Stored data
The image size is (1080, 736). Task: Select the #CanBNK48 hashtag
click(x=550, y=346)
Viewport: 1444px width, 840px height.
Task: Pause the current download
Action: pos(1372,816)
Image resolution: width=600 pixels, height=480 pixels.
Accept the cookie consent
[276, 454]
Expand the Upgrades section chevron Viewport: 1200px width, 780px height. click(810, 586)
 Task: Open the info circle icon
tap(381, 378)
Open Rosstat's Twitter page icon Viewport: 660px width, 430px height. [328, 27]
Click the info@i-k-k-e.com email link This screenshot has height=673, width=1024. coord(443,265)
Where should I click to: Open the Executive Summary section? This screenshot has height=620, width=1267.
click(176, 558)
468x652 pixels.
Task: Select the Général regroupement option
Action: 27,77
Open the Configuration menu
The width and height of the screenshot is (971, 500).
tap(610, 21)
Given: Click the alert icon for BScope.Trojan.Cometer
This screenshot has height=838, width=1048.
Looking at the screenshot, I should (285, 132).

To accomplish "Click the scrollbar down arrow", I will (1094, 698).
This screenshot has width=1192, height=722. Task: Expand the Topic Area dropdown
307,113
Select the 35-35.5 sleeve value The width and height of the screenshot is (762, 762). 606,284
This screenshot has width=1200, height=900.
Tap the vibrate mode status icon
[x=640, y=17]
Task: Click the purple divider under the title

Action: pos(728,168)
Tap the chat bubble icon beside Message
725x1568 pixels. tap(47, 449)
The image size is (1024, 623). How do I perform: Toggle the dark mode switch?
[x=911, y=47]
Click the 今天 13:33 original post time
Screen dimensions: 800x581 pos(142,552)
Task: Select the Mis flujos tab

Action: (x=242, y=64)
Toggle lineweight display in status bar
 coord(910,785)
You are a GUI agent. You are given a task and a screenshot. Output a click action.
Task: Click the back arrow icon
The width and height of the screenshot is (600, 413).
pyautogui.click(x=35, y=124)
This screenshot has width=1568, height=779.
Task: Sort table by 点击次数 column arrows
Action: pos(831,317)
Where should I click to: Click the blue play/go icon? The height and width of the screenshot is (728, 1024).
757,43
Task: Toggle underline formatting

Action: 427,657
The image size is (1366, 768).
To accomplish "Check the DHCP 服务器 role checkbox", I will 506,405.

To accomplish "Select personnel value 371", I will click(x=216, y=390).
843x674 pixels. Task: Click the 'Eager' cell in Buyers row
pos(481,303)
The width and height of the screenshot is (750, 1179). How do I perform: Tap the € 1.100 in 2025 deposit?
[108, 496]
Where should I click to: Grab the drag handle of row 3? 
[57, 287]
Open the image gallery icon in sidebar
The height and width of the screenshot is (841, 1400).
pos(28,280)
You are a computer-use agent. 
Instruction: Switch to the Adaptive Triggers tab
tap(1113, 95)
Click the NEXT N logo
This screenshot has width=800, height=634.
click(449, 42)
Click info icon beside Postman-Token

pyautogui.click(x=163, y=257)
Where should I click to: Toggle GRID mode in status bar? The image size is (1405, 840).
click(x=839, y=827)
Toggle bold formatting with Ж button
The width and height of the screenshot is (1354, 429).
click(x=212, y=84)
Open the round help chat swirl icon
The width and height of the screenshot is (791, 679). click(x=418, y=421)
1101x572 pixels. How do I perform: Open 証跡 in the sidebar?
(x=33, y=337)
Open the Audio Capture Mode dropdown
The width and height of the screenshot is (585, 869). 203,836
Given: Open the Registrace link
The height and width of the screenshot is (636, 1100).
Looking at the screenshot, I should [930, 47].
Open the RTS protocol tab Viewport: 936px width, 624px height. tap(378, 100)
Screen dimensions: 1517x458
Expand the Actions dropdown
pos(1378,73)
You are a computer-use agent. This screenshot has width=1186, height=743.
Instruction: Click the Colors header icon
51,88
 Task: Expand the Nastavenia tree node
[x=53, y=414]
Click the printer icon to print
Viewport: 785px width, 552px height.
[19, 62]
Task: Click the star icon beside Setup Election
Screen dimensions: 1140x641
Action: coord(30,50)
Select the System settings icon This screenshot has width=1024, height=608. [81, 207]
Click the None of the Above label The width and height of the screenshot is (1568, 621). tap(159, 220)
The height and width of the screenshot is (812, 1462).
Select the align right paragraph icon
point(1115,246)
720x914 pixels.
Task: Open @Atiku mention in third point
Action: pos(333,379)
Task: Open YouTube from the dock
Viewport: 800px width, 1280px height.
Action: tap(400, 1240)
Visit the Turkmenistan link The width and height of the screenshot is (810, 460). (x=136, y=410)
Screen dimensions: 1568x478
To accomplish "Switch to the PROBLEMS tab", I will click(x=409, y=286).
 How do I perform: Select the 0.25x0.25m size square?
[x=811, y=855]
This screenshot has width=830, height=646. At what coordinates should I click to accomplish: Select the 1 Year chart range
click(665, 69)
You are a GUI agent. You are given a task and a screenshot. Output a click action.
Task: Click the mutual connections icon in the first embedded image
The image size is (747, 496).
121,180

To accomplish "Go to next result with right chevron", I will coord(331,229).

## What this task involves
From the entries above, return exactly the line containing "Task: Open the info circle icon", the line containing "Click the info@i-k-k-e.com", and all lines between, and nothing else.

## Solution below
 Task: Open the info circle icon
tap(381, 378)
Open Rosstat's Twitter page icon Viewport: 660px width, 430px height. [328, 27]
Click the info@i-k-k-e.com email link This screenshot has height=673, width=1024. coord(443,265)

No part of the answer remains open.